Instructions:
1. In the passage on the engine's heat exchanger, rewrite the paragraph beginning "It will be recognised that thermodynamically" as a short list that keeps its main facts.
2. Carry on the passage on the engine's heat exchanger from the point where it stops.

Text to read:
It will be recognised that thermodynamically the ideal situation would be to complete the power stroke and then to move the heat exchanger relative to the piston 38 so that all of the combustion products are passed through the heat exchanger and are cooled thereby, thus resulting in a constant volume cooling step which is completed before allowing the gases to pass through the exhaust valve. However, the arrangement which is described in which over half of the exhaust products are cooled by passing through the heat exchanger in the last half of the power stroke leads to an improvement in efficiency compared with completing the power stroke and then allowing the gases to flow through the heat exchanger to exhaust while expanding to atmospheric pressure and so cooling by adiabatic expansion.

Data segment:

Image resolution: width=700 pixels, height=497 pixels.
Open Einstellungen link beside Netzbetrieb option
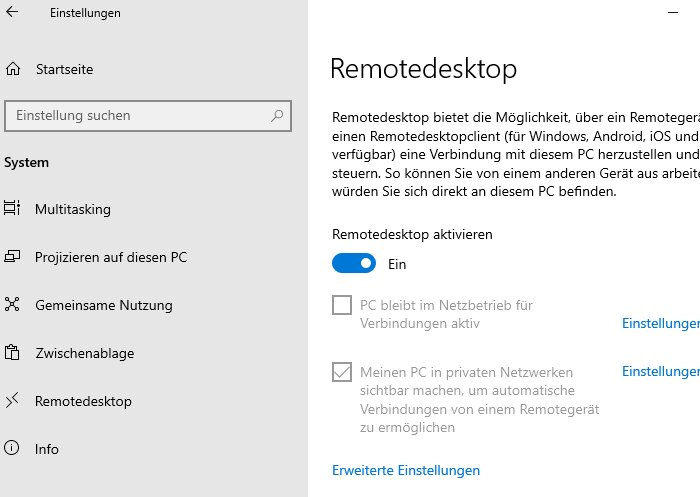tap(661, 323)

Answers for this exercise:
1.
- Thermodynamic ideal: finish the power stroke, then move the heat exchanger relative to piston 38 so that all combustion products pass through it and are cooled. This gives a constant-volume cooling step that is complete before the gases reach the exhaust valve.
- Described arrangement: over half of the exhaust products are cooled in the heat exchanger during the last half of the power stroke.
- Benefit: this is more efficient than finishing the power stroke and then letting the gases flow through the heat exchanger to exhaust while they expand to atmospheric pressure and cool by adiabatic expansion.

2.
A further alternative engine construction embodying the same operating principles as the previous two examples is shown in FIG. 9, and comprises an engine block 61 having therein a pair of parallel cylinders 62, 63 both closed at one end by a cylinder head 64. Slidably received within the cylinder 62 is a piston 65, a similar piston 66 being slidably received within the cylinder 63. The pistons 65 and 66 are each connected, by way of respective connecting rods, to a common crank shaft, and are arranged to be out of phase with one another, with the piston 66 trailing the piston 65 by between 50° and 90° of crank shaft rotation. The choice of angular displacement between the piston 65 and 66 is determined by the required compression ratio of the engine, the compression ratio with 50° displacement being 10:1, and being 5:1 with 90° displacement. In the example illustrated in FIG. 9 the piston 66 trails the piston 65 by 70° of crank shaft rotation. The position shown in FIG. 9 is with the piston 65 at top dead centre, and the piston 66 thus at 70° before top dead centre.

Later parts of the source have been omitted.